Engineering Contradictions & Design Principles
Engineering Contradiction Analysis
1Quantity of substance
If content items are provided to all users through various platforms, then content reach and visibility are improved, but computing resource wastage and user annoyance increase due to irrelevant content
Solution Approach 1:
The system segments the user base into different audiences based on their content exploration stages and characteristics.
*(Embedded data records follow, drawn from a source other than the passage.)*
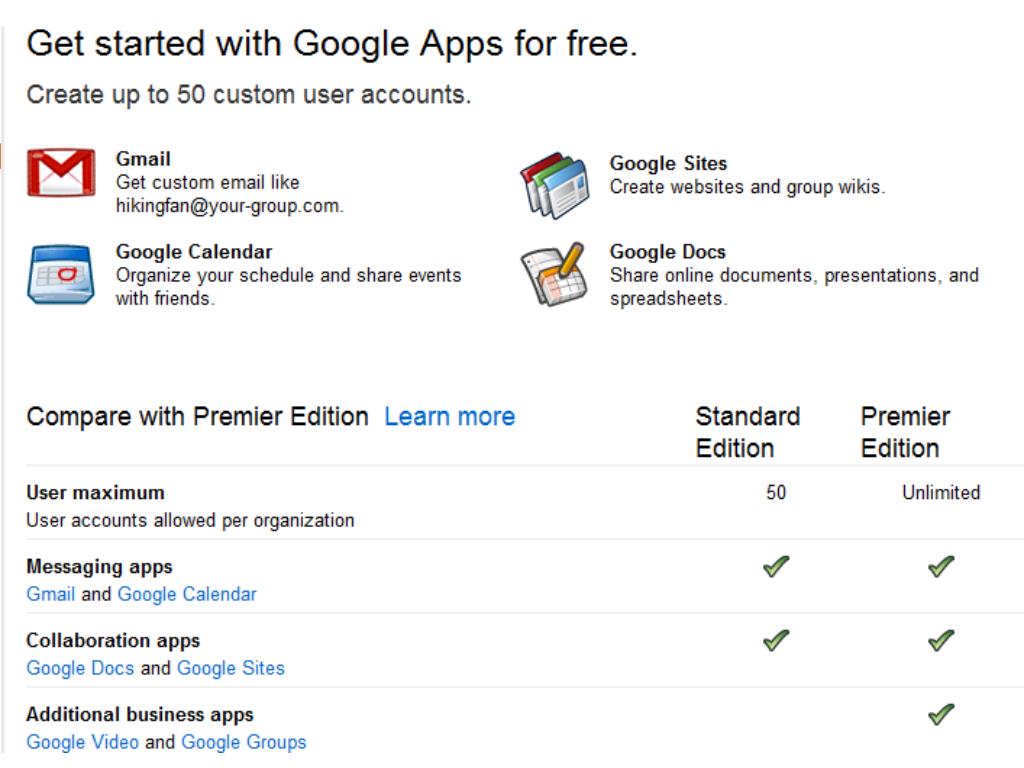The image size is (1024, 768).
Task: Follow the Google Sites link under Collaboration apps
Action: [x=231, y=668]
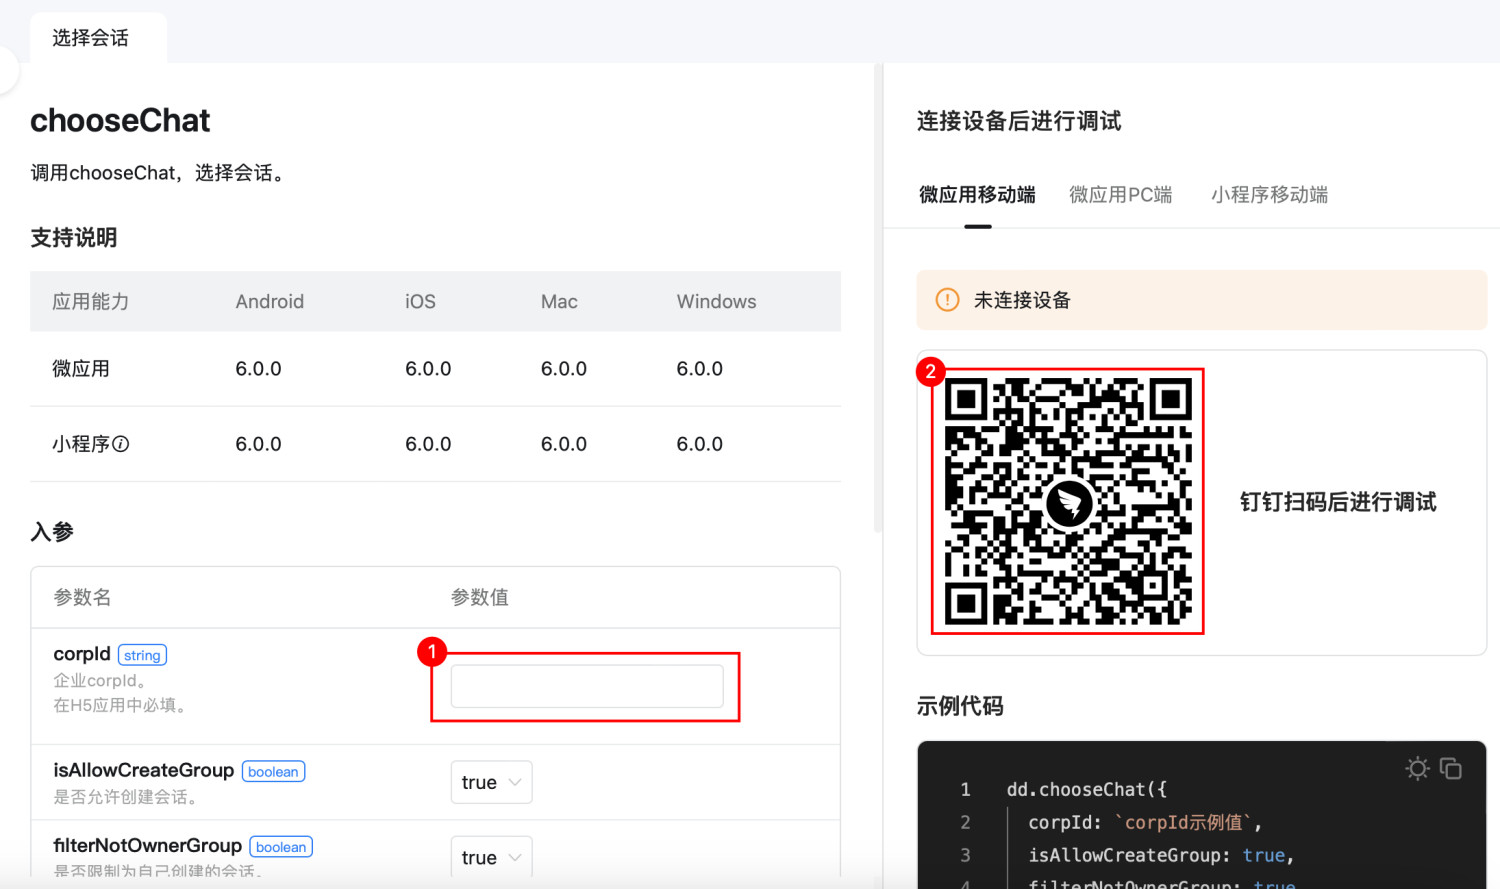Click the info icon next to 小程序
Viewport: 1500px width, 889px height.
click(121, 444)
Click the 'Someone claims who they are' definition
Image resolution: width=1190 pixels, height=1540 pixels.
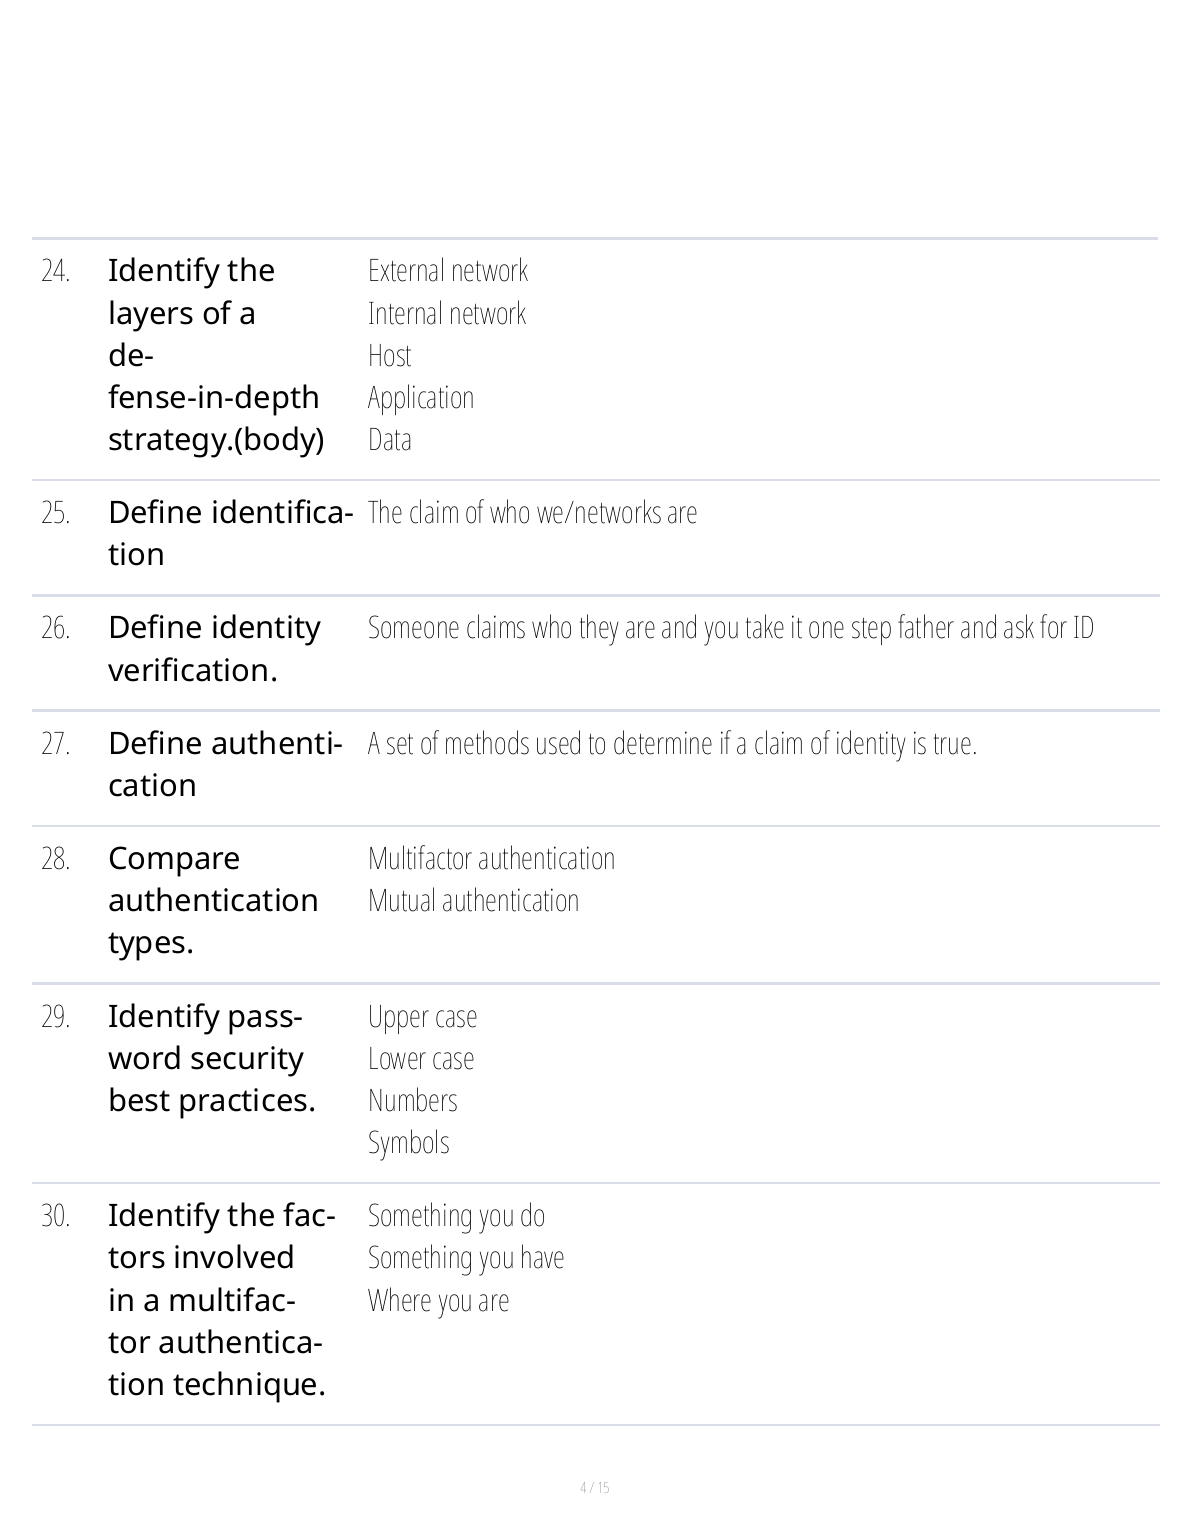tap(730, 628)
By dividing users into segments (e.g., those actively exploring content vs. those not), the system can deliver content selectively to relevant segments rather than universally, reducing resource wastage while maintaining content reach effectiveness
Solution Approach 2:
The system performs preliminary actions by pre-establishing exclusion rules and lists that identify users who should not receive certain content. These rules are created in advance based on user behavior patterns and content characteristics, allowing the system to filter out irrelevant content deliveries before consuming significant computing resources
2Quantity of substance
If content items are provided to all users, then content visibility is improved, but user experience deteriorates due to irrelevant and annoying content
Solution Approach 1:
The system implements feedback mechanisms by continuously monitoring user interactions with content and updating exclusion rules accordingly. When users demonstrate disinterest or annoyance with certain content types, the system receives this feedback and adjusts its delivery strategy by adding relevant content to exclusion lists, thereby improving user experience while maintaining visibility for relevant content
Solution Approach 2:
The system applies local quality by tailoring content delivery to specific user contexts and stages of content exploration. Different users receive different content based on their local characteristics and current engagement state, ensuring that each user experiences relevant content rather than generic content that may be annoying or irrelevant
3Productivity
If automated systems are implemented to target relevant content, then resource efficiency is improved, but system complexity increases due to exclusion rules and tracking mechanisms
Solution Approach 1:
The system implements self-service by enabling automated content delivery decisions based on pre-established exclusion rules and user behavior patterns. Once the exclusion rules are configured, the system autonomously determines which users should receive which content without requiring continuous manual intervention, thereby improving resource efficiency while managing complexity through automation
Solution Approach 2:
The system introduces intermediary components such as exclusion lists and tracking modules that mediate between the content delivery system and users. These intermediaries handle the complexity of filtering and targeting, allowing the main content delivery system to remain relatively simple while still achieving high resource efficiency through the intermediary filtering layer
4Measurement precision
If exclusion rules are used to target relevant content, then content relevance is improved, but processing time increases due to rule evaluation
Solution Approach 1:
The system applies partial action by evaluating only the necessary exclusion rules for each user-content pairing rather than checking all possible rules. The system determines the appropriate level of rule evaluation based on user characteristics and content type, avoiding excessive processing time while maintaining sufficient content relevance through selective rule application
Data Source
AI summary
Techniques are provided for generating a content sequence of campaigns for providing users with content items. A first campaign of the content sequence is generated to include a first content item to display to a first audience of users. A second campaign of the content sequence is generated to include a second content item to display to a second audience of users that viewed the first content item. A third campaign of the content sequence is generated to include a third audience of users that interacted with the second content item. In this way, the content sequence is implemented to serve content items to users.